Power push: NTPC, Power Grid top picks

Timely execution and ability of discoms to provide uninterrupted power hold key for demand

Representational image
The Chhabra plant that NTPC plans to bail out is losing about ~295 crore annually
Ujjval Jauhari
Last Updated : Sep 27 2017 | 12:48 AM IST
The ‘Saubhagya’ scheme, which aims at providing household electrification is positive for improving demand. While there is surplus power supply in the country, demand is lagging, impacting profitability of producers. Given this, addition of new customers would help.

For complete benefits to come through, timely execution, ability of distribution companies (discoms) to provide uninterrupted power and a paying customer base would be crucial. Thus, the Street will also remain watchful. For profitability growth and sustained demand momentum, a higher share of the more remunerative commercial and industrial segment is important.

Sabyasachi Majumdar, senior vice-president and group head at Icra Ratings, says the launch of the scheme shows a thrust on rural electrification and if implemented in a time-bound manner, it is likely to boost energy demand. Majumdar also highlighted that while energy demand growth in the first five months of FY18 had improved (up 5.4 per cent year-on-year), a sustained demand recovery is still awaited. This shows that near-term concerns still prevail.

The concerns are not only over demand, but also on tariff. While a tariff-based auction for wind power at Rs 3.5 per kWh in February 2017 was down from the lowest regulatory tariff of Rs 4.2/kWh, solar tariffs, too, hit a new low of below Rs 3.0/kWh in May. This has put pressure on overall realisations. Nevertheless, NTPC still stands out, as analysts see its return ratios expanding, with expanded capacities going on stream leading to re-rating.

CLSA says it has a ‘buy’ on regulated utilities stocks. Its top picks include NTPC and Power Grid Corp. It says the key is not the scheme but its implementation and thinks India needs on-ground political will and viable business models for discoms.

The Rs 16,000-crore outlay for the scheme can result in benefits for transmission infrastructure companies and some capital goods players. For the transmission infrastructure players, the Street and analysts will be watchful on new order flows.

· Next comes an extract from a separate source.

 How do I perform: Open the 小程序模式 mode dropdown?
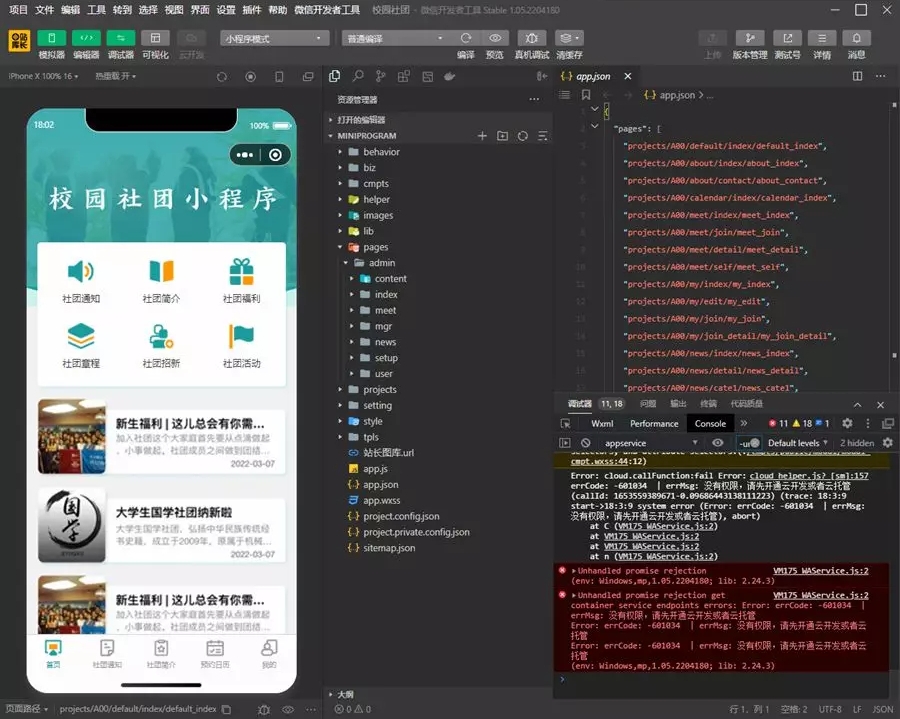click(274, 38)

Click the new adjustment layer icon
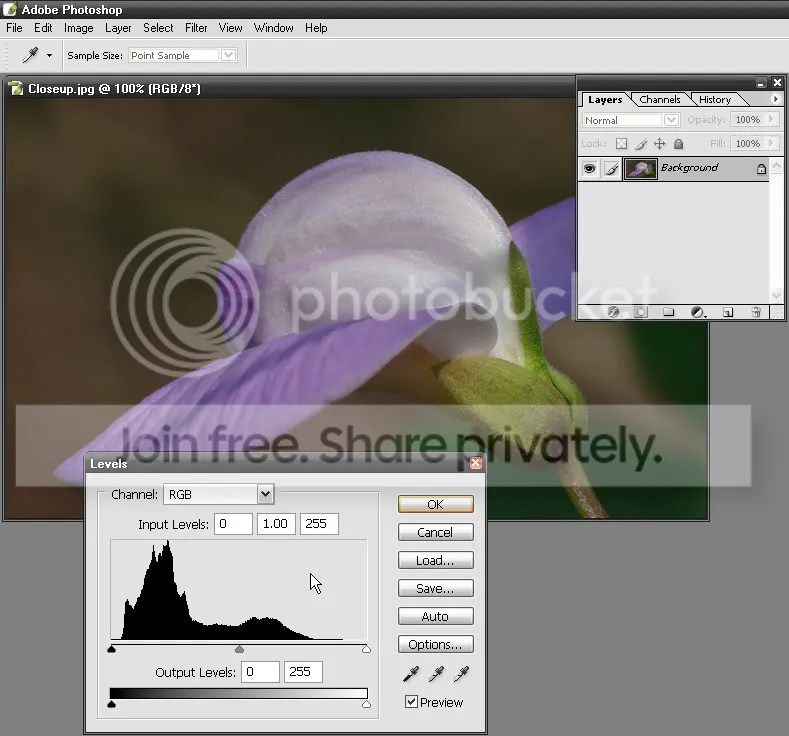pyautogui.click(x=698, y=312)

Analysts say various firms in the infrastructure space are factoring in strong transmission-related benefits coming not only from electricity distribution, but also from the railways segment. Thus, any upswings in fresh order flows will be a fresh trigger. The benefits to transformer makers will come through, but for that initial infrastructure needs to be completed, says India Nivesh’s Santosh Yellapu, who feels Power Grid will be the first one to benefit.